After the conference started at a snail’s pace on Nov. 28, there were fears that talks would collapse, sounding the death knell for the only climate treaty in place, the Kyoto Protocol, after its first carbon-cuts commitment period ended next year.

Only in overtime did the conference pick up steam, continuing straight into a second extra day on early Sunday — making Durban the longest UN climate talks in two decades.

Delegates from 194 countries agreed to hang on to the struggling Kyoto Protocol a little bit longer, as the treaty enters its second commitment period from 2013-2017.

Delegates also agreed on the design of a Green Climate Fund to help poor countries cope with the impact of
climate change and required all countries to sign a binding deal in 2015 that would force them to cut emissions no later than 2020.

Loopholes, however, abound.

Under the terms of the deal — called the Durban Platform for Enhanced Action — nations agreed to form a working group to “develop a new protocol, another legal instrument or agreed outcome with legal force that will be applicable to all parties to the UN climate convention”.

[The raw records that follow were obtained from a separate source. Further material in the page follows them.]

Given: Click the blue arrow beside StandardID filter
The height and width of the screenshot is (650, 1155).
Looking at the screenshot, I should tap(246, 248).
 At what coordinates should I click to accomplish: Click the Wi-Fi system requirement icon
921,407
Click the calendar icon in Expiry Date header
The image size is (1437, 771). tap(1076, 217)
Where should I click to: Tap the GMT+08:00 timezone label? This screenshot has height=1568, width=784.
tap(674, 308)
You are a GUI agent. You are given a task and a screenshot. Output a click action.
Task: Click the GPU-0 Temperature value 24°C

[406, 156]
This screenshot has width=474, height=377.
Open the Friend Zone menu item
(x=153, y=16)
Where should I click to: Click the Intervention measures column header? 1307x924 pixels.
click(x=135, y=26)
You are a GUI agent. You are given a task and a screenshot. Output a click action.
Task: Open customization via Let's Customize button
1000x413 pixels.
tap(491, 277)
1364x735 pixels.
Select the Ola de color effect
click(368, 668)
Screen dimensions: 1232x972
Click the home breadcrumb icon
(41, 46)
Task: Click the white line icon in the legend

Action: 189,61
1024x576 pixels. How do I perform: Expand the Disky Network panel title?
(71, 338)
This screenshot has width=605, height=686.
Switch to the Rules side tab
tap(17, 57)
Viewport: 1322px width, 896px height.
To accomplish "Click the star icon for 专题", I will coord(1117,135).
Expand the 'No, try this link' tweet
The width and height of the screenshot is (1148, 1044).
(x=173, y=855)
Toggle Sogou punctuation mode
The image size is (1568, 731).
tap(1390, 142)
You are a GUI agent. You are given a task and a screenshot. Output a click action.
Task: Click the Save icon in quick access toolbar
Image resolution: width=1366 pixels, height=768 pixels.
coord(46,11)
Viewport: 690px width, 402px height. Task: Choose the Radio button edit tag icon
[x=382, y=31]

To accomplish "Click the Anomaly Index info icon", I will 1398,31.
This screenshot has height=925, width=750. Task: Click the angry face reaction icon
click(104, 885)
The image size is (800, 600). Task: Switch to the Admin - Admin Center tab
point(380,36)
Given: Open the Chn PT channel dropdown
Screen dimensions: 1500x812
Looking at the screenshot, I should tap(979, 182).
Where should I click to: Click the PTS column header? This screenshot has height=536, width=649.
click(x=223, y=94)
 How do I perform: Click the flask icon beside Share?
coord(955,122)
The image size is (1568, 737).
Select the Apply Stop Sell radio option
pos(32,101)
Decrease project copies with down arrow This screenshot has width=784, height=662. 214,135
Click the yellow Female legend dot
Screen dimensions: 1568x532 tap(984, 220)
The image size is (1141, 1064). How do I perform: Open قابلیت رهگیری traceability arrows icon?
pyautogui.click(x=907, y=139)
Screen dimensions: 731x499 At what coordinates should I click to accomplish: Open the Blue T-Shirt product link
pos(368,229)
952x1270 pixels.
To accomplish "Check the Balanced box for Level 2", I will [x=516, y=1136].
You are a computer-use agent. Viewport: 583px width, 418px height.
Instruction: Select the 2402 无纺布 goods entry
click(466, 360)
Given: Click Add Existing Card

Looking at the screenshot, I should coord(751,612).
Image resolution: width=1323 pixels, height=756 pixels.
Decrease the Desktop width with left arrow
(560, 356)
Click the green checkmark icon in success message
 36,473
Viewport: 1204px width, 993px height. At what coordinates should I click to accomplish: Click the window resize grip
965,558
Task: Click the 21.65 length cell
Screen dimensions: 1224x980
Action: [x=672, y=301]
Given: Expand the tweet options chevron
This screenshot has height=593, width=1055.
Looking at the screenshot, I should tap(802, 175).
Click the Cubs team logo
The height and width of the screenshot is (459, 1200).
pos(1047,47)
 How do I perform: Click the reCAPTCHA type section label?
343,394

With this, the negotiators may have made unprecedented — albeit small — progress in persuading major emitters such as China and India, who were not required to make carbon cuts under the Kyoto, and the US, which has not ratified the protocol, to jump on the bandwagon.

The devil is in the details. The nature of the “legal instrument” or “agreed outcome” has been left undecided, raising speculation it was made to save face for the host country or was simply a watered-down product to ensure consensus.

It is also unclear how governments plan to deal with emission cuts after the end of the Kyoto’s second commitment period before a new treaty takes effect.

Although the conference made progress on the design of Green Climate Fund, which is set to channel up to US$100 billion a year to poor countries by 2020, it is still unclear where the money will come from.

After long debate, the Durban talks failed to push harder for a real deal — no deeper emission cut pledges were made other than those already made in Copenhagen back in 2009 and last year in Cancun.

UN reports released last month warned that delays on a global agreement to cut emissions will make it harder to keep the average temperature rise to within 2 degrees Celsius over the next century. Meanwhile, a warming planet already has intensified droughts and floods and increased crop failures and sea levels.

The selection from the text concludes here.